It’s not unusual for long-haul drivers to travel through all 48 lower states. It’s another thing when an OTR driver is described as a “world traveler.”
That was one of the descriptors for 2017 Owner-Operator of the Year finalist Phil Keith during the Truckload Carriers Association’s closing banquet at its recent annual meeting in Kissimmee, Florida. Minutes later he was announced as winner, and the recipient of the honor’s $25,000 cash prize, made possible by sponsors Cummins and Love’s Travel Stops.
Addressing a few hundred fleet executives, Keith cited the millions of accident-free miles driven by him and owner-operator award finalists Kevin Kocmich and Bryan Smith. “There’s only 24,000 miles around the equator,” he said. “So keeping that in mind, we’ve been in orbit for a long time.”
The global orbit for Keith has been a zigzag one, beginning long before he learned to drive a truck. He beats most truckers in the range of places he’s been as well as modes of transportation he routinely uses. He and his team-driver wife, Eva, enjoy sailing in the Gulf of Mexico, close to their home, and taking long motorcycle trips.
Keith, who turns 60 this month, was born in France. He later lived in Spain, then moved to the United States. He grew up mostly in Freeport, Illinois, though his family relocated frequently.
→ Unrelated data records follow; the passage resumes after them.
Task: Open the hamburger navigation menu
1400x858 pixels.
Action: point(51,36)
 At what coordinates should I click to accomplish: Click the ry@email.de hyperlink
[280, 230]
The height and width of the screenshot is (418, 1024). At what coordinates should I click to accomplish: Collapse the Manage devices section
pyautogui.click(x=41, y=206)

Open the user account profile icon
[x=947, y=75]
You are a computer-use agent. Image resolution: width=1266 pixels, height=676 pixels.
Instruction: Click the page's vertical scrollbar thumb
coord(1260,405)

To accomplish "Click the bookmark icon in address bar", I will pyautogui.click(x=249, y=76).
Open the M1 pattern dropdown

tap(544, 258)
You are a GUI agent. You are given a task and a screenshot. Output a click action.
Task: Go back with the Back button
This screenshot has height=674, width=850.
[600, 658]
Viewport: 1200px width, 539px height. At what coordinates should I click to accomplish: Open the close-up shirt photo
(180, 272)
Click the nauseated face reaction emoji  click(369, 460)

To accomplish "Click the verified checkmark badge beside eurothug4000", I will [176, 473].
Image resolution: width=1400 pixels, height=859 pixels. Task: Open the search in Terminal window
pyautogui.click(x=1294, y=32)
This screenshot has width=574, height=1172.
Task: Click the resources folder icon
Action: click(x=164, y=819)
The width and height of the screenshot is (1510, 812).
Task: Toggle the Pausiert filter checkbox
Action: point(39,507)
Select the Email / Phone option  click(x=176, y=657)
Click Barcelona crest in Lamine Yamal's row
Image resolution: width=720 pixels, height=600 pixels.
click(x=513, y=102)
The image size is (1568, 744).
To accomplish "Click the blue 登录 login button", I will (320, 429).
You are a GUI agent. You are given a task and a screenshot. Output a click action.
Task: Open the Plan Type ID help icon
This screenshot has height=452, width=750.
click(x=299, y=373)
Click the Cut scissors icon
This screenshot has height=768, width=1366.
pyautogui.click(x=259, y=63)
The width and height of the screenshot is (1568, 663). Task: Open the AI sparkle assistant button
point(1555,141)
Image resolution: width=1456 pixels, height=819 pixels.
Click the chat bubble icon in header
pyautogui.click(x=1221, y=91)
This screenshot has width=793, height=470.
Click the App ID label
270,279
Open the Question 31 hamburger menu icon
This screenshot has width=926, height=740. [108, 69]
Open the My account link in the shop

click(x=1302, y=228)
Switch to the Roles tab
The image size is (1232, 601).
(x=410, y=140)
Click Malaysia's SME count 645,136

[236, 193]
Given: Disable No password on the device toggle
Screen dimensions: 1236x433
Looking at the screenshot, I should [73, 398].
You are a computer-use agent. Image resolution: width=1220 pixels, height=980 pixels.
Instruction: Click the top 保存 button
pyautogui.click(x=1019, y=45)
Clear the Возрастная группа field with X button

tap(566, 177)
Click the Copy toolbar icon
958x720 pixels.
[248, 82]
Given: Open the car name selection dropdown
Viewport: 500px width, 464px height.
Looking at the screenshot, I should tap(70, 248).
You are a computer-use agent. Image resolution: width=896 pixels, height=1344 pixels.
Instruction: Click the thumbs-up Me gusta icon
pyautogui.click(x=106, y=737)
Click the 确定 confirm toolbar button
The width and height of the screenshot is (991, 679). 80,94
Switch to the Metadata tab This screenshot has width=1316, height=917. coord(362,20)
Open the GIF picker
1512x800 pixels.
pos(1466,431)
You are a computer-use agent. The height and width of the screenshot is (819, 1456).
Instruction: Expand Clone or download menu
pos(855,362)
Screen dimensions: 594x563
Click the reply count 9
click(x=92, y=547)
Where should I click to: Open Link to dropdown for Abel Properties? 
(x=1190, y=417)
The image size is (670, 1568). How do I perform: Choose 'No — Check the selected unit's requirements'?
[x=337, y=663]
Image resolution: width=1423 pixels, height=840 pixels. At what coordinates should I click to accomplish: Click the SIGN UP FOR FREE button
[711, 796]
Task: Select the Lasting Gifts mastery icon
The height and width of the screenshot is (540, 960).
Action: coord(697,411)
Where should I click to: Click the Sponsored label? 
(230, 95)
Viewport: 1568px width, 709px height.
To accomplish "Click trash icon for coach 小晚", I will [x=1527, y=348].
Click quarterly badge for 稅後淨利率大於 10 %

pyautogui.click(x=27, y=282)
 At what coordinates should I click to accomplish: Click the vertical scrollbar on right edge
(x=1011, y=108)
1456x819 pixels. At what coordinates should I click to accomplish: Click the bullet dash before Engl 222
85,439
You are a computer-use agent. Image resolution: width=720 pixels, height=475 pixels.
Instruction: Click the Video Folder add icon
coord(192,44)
Much later, he returned to Europe for a long vacation, but his biggest international road trip came via service with the U.S. Marines from 1975 to 1983. That included a four-year stint in the Philippines, but he also was stationed in Hawaii, Taiwan, South Korea, Australia, New Zealand and Okinawa.
Keith offers these tips for success as an owner-operator:
If you want to make more money, have fewer expenses, change your oil on time, and get better fuel mileage. “Get air in your tires,” he says. “Keep your truck greased.” He says he’s “constantly looking for something that’s breaking.”
Maintain a strong escrow account. “You’ve got to be prepared for a month’s downtime at least,” he says. “You better have at least $10,000 in the bank.”
“I don’t count miles, I count dollars,” says Keith, who’s always worked on a percentage of revenue. “Giving up a percentage to WEL for their logistics support is so important.” He enjoys not having to worry about competing with bigger fleets, chasing down unpaid invoices or getting discounts on tires and fuel.
Let four-wheelers have their way if they’re being aggressive. “I’m not going to fight you. I tell younger drivers you have to avoid situations where you have to use your brakes to get out of it.”